Domestic Speakers Webinar Series
November 11, 2021
Politecnico di Milano
DECORATED NANOGELS AS PROMISING TOOLS FOR SELECTIVE DRUG DELIVERY IN SPINAL CORD INJURY
The sSpinal cord injury is an invalidating disease that involves the damage of the spinal cord or the nerves connecting the spine to the central and peripheral nervous system. A possible therapeutic approach is represented by the possibility to modulate the inflammatory response through the release of drugs in the damaged zone selectively within different cell lines using colloids as Trojan horses . In this work we prepared different functionalized nanogels using the procedures written in previous works. Biological tests proved that functionalized nanogels were able to be selectively internalized in microglia or astrocytes, that their degradation promoted drug release and the use of anti-inflammatory molecules as delivered drug were able to mitigate the pain state. In vivo subsequent assays on diseased mouse confirmed the result obtained in vitro and the potentiality of this treatment.
Filippo Rossi received his MSc and then PhD in chemical engineering from Politecnico di Milano in 2007 and 2011 respectively. Then he spent research periods at Uppsala University (2012) and Mario Negri Institute for Pharmacological Research (2013–2015) as a PostDoc and Keio University (2018) as a Visiting Associate Professor. In 2015 he joined the Department of Chemistry, Materials and Chemical Engineering “Giulio Natta” of Politecnico di Milano as an Assistant Professor and then from 2019 he has been working as an Associate Professor of Applied Physical Chemistry. His group's research program is focused on developing novel technologies to solve problems associated with health and the environment using functionalized polymers in bulk and colloidal forms. For his research activities he has been awarded with several international prizes and appointed as Fellow of the Global Young Academy.

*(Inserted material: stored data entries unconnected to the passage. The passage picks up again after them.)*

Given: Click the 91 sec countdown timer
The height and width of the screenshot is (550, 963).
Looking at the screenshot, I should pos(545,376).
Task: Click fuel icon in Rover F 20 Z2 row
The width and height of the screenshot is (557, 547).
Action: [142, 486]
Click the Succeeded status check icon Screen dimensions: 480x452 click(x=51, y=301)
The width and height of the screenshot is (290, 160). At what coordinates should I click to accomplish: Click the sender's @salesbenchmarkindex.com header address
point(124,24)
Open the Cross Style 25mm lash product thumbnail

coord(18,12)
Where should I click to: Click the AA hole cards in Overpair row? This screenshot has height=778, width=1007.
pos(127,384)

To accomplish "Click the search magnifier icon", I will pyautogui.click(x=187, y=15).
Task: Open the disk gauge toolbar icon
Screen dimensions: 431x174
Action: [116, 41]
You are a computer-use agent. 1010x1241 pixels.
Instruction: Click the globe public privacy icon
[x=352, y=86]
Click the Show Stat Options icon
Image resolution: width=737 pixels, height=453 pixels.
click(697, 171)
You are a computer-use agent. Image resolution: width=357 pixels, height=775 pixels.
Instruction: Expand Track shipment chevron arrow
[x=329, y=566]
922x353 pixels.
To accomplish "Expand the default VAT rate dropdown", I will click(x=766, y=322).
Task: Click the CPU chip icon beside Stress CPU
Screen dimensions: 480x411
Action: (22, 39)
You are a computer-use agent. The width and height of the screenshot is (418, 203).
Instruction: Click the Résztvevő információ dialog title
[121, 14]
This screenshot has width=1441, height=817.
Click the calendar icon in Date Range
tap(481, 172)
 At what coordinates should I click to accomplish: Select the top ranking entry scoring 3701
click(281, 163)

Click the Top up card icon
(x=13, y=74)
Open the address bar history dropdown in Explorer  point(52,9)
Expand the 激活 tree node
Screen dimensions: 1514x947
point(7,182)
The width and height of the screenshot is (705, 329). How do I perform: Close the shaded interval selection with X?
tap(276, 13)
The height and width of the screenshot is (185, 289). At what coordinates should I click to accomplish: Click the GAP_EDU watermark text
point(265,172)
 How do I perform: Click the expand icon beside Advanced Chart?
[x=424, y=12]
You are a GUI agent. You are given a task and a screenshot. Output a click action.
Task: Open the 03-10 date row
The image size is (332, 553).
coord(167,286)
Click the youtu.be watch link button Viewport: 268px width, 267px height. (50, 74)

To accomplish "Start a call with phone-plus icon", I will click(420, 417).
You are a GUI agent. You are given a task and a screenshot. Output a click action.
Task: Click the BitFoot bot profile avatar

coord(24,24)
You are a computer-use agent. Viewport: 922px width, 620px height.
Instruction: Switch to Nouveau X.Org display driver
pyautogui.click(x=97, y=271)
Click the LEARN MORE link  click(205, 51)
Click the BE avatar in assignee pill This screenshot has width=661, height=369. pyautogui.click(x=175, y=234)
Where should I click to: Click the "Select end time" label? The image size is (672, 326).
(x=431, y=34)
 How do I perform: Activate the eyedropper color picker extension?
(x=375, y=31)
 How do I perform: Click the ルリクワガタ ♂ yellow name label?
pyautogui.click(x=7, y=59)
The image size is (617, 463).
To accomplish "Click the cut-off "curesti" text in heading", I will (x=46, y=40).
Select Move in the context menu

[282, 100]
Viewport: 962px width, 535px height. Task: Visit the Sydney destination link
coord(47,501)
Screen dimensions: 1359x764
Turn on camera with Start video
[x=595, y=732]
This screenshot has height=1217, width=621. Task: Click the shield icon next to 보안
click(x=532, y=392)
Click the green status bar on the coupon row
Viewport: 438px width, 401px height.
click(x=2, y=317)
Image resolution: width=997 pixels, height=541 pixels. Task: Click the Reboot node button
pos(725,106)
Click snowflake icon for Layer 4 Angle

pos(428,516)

CNLab, School of Medicine and Surgery, University of Milano-Bicocca
TRANSLATIONAL NANOMEDICINE FOR GLIOBLASTOMA
Glioblastoma multiforme (GBM) is a serious medical issue in the brain oncology field due to its aggressiveness and recurrence. Among the different innovative approaches investigated, nanoparticles gain attention because of their versatility, which is key in allowing precise targeting of brain tumors and increasing targeted drug delivery to the brain, thus minimizing adverse effects. In this context, we have developed nanoparticles capable to deliver anti-tumor drugs across the blood-brain barrier, to target GBM cells and GBM stem cells, to be differentially exchange cells of tumour microenvironment via tunneling nanotubes and to release drugs in a controlled way (metalloproteases-sensitive nanoparticles). These nanoparticles have characterized in vitro and in vivo in GBM animal model. Moreover, we are developing implantable hydrogel for the release of nanoparticles directly in brain parenchyma.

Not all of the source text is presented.